» **ASSIGNMENT**: The whole listing below is to be output exactly, with no line skipped.

• • • • •

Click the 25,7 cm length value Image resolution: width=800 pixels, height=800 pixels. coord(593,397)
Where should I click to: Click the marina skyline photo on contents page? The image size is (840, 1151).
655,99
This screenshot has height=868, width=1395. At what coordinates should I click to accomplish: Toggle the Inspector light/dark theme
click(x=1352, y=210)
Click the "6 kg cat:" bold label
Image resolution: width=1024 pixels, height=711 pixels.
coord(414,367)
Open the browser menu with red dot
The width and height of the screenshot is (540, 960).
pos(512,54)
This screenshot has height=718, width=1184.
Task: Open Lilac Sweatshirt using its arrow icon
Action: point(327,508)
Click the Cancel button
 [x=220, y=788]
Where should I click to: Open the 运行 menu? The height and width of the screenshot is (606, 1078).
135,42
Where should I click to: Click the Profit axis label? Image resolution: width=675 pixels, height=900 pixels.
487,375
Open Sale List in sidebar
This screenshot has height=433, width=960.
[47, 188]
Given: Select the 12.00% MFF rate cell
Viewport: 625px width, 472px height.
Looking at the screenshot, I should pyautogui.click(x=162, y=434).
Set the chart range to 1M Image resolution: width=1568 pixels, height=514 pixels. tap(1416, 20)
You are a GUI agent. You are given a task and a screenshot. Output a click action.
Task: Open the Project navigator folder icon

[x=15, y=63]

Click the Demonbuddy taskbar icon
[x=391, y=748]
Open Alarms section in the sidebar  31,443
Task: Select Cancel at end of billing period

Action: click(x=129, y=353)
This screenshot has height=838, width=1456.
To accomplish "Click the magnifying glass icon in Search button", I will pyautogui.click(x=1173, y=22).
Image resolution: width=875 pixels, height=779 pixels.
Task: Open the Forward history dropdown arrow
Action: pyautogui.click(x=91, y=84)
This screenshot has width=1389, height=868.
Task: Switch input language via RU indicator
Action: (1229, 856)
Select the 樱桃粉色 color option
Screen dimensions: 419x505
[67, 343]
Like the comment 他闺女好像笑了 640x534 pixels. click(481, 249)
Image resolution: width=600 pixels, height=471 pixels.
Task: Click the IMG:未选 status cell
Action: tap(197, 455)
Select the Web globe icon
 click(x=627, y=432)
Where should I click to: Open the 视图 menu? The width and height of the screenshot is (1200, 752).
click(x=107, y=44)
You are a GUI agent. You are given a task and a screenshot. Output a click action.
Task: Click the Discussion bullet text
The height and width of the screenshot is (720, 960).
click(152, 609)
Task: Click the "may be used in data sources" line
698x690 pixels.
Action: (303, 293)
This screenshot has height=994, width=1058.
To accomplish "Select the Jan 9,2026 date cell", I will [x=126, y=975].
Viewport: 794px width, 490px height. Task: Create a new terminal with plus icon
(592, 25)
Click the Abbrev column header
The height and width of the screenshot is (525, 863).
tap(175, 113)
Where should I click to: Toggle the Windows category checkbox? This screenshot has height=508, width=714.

• • • • •

» **EXERCISE OUTPUT**:
Click the 25,7 cm length value Image resolution: width=800 pixels, height=800 pixels. coord(593,397)
Where should I click to: Click the marina skyline photo on contents page? The image size is (840, 1151).
655,99
This screenshot has height=868, width=1395. At what coordinates should I click to accomplish: Toggle the Inspector light/dark theme
click(x=1352, y=210)
Click the "6 kg cat:" bold label
Image resolution: width=1024 pixels, height=711 pixels.
coord(414,367)
Open the browser menu with red dot
The width and height of the screenshot is (540, 960).
pos(512,54)
This screenshot has height=718, width=1184.
Task: Open Lilac Sweatshirt using its arrow icon
Action: point(327,508)
Click the Cancel button
 [x=220, y=788]
Where should I click to: Open the 运行 menu? The height and width of the screenshot is (606, 1078).
135,42
Where should I click to: Click the Profit axis label? Image resolution: width=675 pixels, height=900 pixels.
487,375
Open Sale List in sidebar
This screenshot has height=433, width=960.
[47, 188]
Given: Select the 12.00% MFF rate cell
Viewport: 625px width, 472px height.
Looking at the screenshot, I should pyautogui.click(x=162, y=434).
Set the chart range to 1M Image resolution: width=1568 pixels, height=514 pixels. tap(1416, 20)
You are a GUI agent. You are given a task and a screenshot. Output a click action.
Task: Open the Project navigator folder icon

[x=15, y=63]

Click the Demonbuddy taskbar icon
[x=391, y=748]
Open Alarms section in the sidebar  31,443
Task: Select Cancel at end of billing period

Action: click(x=129, y=353)
This screenshot has height=838, width=1456.
To accomplish "Click the magnifying glass icon in Search button", I will pyautogui.click(x=1173, y=22).
Image resolution: width=875 pixels, height=779 pixels.
Task: Open the Forward history dropdown arrow
Action: pyautogui.click(x=91, y=84)
This screenshot has width=1389, height=868.
Task: Switch input language via RU indicator
Action: (1229, 856)
Select the 樱桃粉色 color option
Screen dimensions: 419x505
[67, 343]
Like the comment 他闺女好像笑了 640x534 pixels. click(481, 249)
Image resolution: width=600 pixels, height=471 pixels.
Task: Click the IMG:未选 status cell
Action: tap(197, 455)
Select the Web globe icon
 click(x=627, y=432)
Where should I click to: Open the 视图 menu? The width and height of the screenshot is (1200, 752).
click(x=107, y=44)
You are a GUI agent. You are given a task and a screenshot. Output a click action.
Task: Click the Discussion bullet text
The height and width of the screenshot is (720, 960).
click(152, 609)
Task: Click the "may be used in data sources" line
698x690 pixels.
Action: (303, 293)
This screenshot has height=994, width=1058.
To accomplish "Select the Jan 9,2026 date cell", I will [x=126, y=975].
Viewport: 794px width, 490px height. Task: Create a new terminal with plus icon
(592, 25)
Click the Abbrev column header
The height and width of the screenshot is (525, 863).
tap(175, 113)
Where should I click to: Toggle the Windows category checkbox? This screenshot has height=508, width=714.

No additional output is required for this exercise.